Items from a data source

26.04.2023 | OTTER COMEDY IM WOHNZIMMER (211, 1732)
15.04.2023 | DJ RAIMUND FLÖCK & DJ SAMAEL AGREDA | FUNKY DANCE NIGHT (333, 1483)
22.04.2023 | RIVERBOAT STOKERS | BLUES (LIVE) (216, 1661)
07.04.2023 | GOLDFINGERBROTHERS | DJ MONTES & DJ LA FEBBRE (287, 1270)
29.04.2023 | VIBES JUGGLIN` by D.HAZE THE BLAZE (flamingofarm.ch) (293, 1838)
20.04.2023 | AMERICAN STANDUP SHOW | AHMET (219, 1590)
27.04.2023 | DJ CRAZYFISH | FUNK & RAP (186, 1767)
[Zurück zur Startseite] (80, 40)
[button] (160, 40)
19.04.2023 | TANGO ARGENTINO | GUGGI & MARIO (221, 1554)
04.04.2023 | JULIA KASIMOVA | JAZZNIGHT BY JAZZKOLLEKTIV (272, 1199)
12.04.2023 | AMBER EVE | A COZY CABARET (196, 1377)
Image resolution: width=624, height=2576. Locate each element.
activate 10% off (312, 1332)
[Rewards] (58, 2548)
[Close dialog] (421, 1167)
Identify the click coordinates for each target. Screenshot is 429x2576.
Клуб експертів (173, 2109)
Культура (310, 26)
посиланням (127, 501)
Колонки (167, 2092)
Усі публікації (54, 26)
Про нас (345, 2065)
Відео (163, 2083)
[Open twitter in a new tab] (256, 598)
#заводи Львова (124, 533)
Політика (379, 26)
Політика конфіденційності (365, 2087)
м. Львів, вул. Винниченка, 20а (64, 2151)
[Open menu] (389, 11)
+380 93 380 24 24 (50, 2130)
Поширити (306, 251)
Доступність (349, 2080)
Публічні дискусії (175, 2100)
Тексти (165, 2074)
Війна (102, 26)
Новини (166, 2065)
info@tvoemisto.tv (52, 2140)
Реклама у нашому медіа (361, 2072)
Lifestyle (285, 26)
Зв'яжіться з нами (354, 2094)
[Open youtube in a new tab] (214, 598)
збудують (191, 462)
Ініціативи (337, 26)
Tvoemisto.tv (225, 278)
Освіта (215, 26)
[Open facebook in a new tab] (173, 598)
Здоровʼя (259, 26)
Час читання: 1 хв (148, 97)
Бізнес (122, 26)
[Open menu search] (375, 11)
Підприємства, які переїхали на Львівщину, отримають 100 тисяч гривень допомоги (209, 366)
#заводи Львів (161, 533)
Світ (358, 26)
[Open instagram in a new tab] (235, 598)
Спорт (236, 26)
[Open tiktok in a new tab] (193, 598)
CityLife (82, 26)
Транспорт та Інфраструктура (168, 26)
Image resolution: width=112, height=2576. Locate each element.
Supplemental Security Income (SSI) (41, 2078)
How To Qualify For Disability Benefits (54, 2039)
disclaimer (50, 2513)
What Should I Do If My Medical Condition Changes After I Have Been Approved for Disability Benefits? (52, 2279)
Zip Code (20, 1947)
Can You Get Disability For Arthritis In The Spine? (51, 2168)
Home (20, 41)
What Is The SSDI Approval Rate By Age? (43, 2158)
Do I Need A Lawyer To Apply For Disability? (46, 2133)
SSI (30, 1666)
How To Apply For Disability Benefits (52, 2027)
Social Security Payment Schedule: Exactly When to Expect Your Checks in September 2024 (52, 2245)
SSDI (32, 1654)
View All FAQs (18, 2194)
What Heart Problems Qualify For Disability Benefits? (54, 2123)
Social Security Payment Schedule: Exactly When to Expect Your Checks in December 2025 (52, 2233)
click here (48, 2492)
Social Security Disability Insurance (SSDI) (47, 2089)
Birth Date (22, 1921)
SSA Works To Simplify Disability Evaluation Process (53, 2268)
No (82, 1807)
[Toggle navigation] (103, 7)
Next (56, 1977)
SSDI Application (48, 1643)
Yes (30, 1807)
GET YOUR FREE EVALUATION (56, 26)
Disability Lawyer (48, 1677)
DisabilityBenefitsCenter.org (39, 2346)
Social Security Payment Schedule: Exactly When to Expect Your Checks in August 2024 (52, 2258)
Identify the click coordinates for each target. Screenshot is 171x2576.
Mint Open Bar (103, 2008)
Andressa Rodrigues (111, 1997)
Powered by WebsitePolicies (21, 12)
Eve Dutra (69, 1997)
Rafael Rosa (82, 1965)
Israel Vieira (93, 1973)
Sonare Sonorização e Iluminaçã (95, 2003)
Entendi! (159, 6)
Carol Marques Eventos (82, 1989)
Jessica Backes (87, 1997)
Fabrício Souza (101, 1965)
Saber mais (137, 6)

● **Task instructions**:
Nothing in the records may change; output all of them exactly.

● **Task response**:
26.04.2023 | OTTER COMEDY IM WOHNZIMMER (211, 1732)
15.04.2023 | DJ RAIMUND FLÖCK & DJ SAMAEL AGREDA | FUNKY DANCE NIGHT (333, 1483)
22.04.2023 | RIVERBOAT STOKERS | BLUES (LIVE) (216, 1661)
07.04.2023 | GOLDFINGERBROTHERS | DJ MONTES & DJ LA FEBBRE (287, 1270)
29.04.2023 | VIBES JUGGLIN` by D.HAZE THE BLAZE (flamingofarm.ch) (293, 1838)
20.04.2023 | AMERICAN STANDUP SHOW | AHMET (219, 1590)
27.04.2023 | DJ CRAZYFISH | FUNK & RAP (186, 1767)
[Zurück zur Startseite] (80, 40)
[button] (160, 40)
19.04.2023 | TANGO ARGENTINO | GUGGI & MARIO (221, 1554)
04.04.2023 | JULIA KASIMOVA | JAZZNIGHT BY JAZZKOLLEKTIV (272, 1199)
12.04.2023 | AMBER EVE | A COZY CABARET (196, 1377)
Image resolution: width=624, height=2576. Locate each element.
activate 10% off (312, 1332)
[Rewards] (58, 2548)
[Close dialog] (421, 1167)
Identify the click coordinates for each target. Screenshot is 429x2576.
Клуб експертів (173, 2109)
Культура (310, 26)
посиланням (127, 501)
Колонки (167, 2092)
Усі публікації (54, 26)
Про нас (345, 2065)
Відео (163, 2083)
[Open twitter in a new tab] (256, 598)
#заводи Львова (124, 533)
Політика (379, 26)
Політика конфіденційності (365, 2087)
м. Львів, вул. Винниченка, 20а (64, 2151)
[Open menu] (389, 11)
+380 93 380 24 24 (50, 2130)
Поширити (306, 251)
Доступність (349, 2080)
Публічні дискусії (175, 2100)
Тексти (165, 2074)
Війна (102, 26)
Новини (166, 2065)
info@tvoemisto.tv (52, 2140)
Реклама у нашому медіа (361, 2072)
Lifestyle (285, 26)
Зв'яжіться з нами (354, 2094)
[Open youtube in a new tab] (214, 598)
збудують (191, 462)
Ініціативи (337, 26)
Tvoemisto.tv (225, 278)
Освіта (215, 26)
[Open facebook in a new tab] (173, 598)
Здоровʼя (259, 26)
Час читання: 1 хв (148, 97)
Бізнес (122, 26)
[Open menu search] (375, 11)
Підприємства, які переїхали на Львівщину, отримають 100 тисяч гривень допомоги (209, 366)
#заводи Львів (161, 533)
Світ (358, 26)
[Open instagram in a new tab] (235, 598)
Спорт (236, 26)
[Open tiktok in a new tab] (193, 598)
CityLife (82, 26)
Транспорт та Інфраструктура (168, 26)
Image resolution: width=112, height=2576. Locate each element.
Supplemental Security Income (SSI) (41, 2078)
How To Qualify For Disability Benefits (54, 2039)
disclaimer (50, 2513)
What Should I Do If My Medical Condition Changes After I Have Been Approved for Disability Benefits? (52, 2279)
Zip Code (20, 1947)
Can You Get Disability For Arthritis In The Spine? (51, 2168)
Home (20, 41)
What Is The SSDI Approval Rate By Age? (43, 2158)
Do I Need A Lawyer To Apply For Disability? (46, 2133)
SSI (30, 1666)
How To Apply For Disability Benefits (52, 2027)
Social Security Payment Schedule: Exactly When to Expect Your Checks in September 2024 (52, 2245)
SSDI (32, 1654)
View All FAQs (18, 2194)
What Heart Problems Qualify For Disability Benefits? (54, 2123)
Social Security Payment Schedule: Exactly When to Expect Your Checks in December 2025 (52, 2233)
click here (48, 2492)
Social Security Disability Insurance (SSDI) (47, 2089)
Birth Date (22, 1921)
SSA Works To Simplify Disability Evaluation Process (53, 2268)
No (82, 1807)
[Toggle navigation] (103, 7)
Next (56, 1977)
SSDI Application (48, 1643)
Yes (30, 1807)
GET YOUR FREE EVALUATION (56, 26)
Disability Lawyer (48, 1677)
DisabilityBenefitsCenter.org (39, 2346)
Social Security Payment Schedule: Exactly When to Expect Your Checks in August 2024 (52, 2258)
Identify the click coordinates for each target. Screenshot is 171x2576.
Mint Open Bar (103, 2008)
Andressa Rodrigues (111, 1997)
Powered by WebsitePolicies (21, 12)
Eve Dutra (69, 1997)
Rafael Rosa (82, 1965)
Israel Vieira (93, 1973)
Sonare Sonorização e Iluminaçã (95, 2003)
Entendi! (159, 6)
Carol Marques Eventos (82, 1989)
Jessica Backes (87, 1997)
Fabrício Souza (101, 1965)
Saber mais (137, 6)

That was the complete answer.